Brasil apuesta a nuevos destinos para su carne vacuna tras las trabas de China

Las restricciones aplicadas por China a la carne bovina brasileña aceleran la estrategia de diversificación de mercados, con foco en Asia, EE.UU. y países emergentes.

Brasil comenzó a reordenar su estrategia exportadora de carne bovina luego de que China aplicara restricciones a las importaciones del producto brasileño, en el marco de medidas orientadas a proteger su propia industria ganadera. Si bien el gigante asiático continúa siendo el principal destino, desde el sector exportador confían en que el impacto será acotado gracias a la apertura de nuevos mercados.

Así lo señaló Roberto Perosa, presidente de la Asociación Brasileña de Industrias Exportadoras de Carne (ABIEC), quien estimó que el comercio bilateral con China podría mantenerse estable, aun con menores volúmenes enviados al país asiático. «Brasil hoy tiene capacidad para redirigir parte de esos envíos a otros destinos», explicó.

Las restricciones chinas se producen en un contexto de ajustes internos en su sector pecuario, lo que llevó a una mayor selectividad en las compras externas. Frente a este escenario, la industria brasileña aceleró su agenda de diversificación comercial, una estrategia que viene ganando peso en los últimos años.

Asia, Estados Unidos y nuevos mercados en la mira

Desde la ABIEC destacaron que los volúmenes no colocados en China pueden ser absorbidos por otros mercados, incluso por aquellos donde aún se negocian las condiciones sanitarias y comerciales para el ingreso de carne vacuna brasileña. Según Perosa, la ganadería del país ya cuenta con autorizaciones para exportar a Vietnam y mantiene avances positivos en las negociaciones con Japón y Corea del Sur, dos destinos estratégicos por su alto valor agregado.

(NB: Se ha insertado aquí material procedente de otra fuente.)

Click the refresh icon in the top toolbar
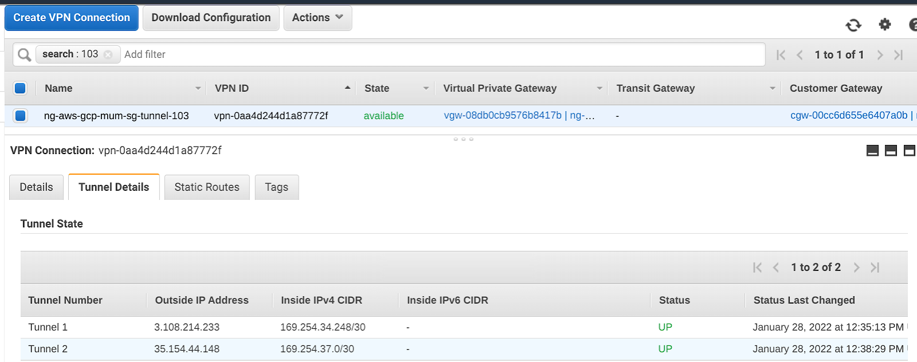pyautogui.click(x=853, y=25)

En paralelo, Brasil continúa las conversaciones con Filipinas e Indonesia, donde se espera la habilitación de unas 18 plantas frigoríficas, tras completar procesos de inspección sanitaria. Estos mercados aparecen como claves para equilibrar el mapa exportador y reducir la dependencia de un solo comprador.

El mercado estadounidense también gana protagonismo. De acuerdo con estimaciones de la ABIEC, Estados Unidos podría importar alrededor de 400.000 toneladas de carne bovina brasileña en 2026, frente a las 270.000 toneladas de 2025, consolidándose como el segundo mayor destino del producto. Perosa señaló que los envíos del año pasado habrían sido aún mayores sin los aranceles aplicados durante la gestión del presidente Donald Trump.

En ese marco, la entidad anunció que planea abrir una oficina en Washington, D.C., con el objetivo de fortalecer el vínculo institucional y comercial con Estados Unidos y acompañar el crecimiento del intercambio.

 

Para América Latina, el movimiento de Brasil es seguido de cerca. La diversificación de mercados no solo redefine el comercio de carne bovina a nivel global, sino que también impacta en la competencia regional, en un contexto donde la demanda internacional, las exigencias sanitarias y las tensiones comerciales siguen marcando el pulso del negocio cárnico.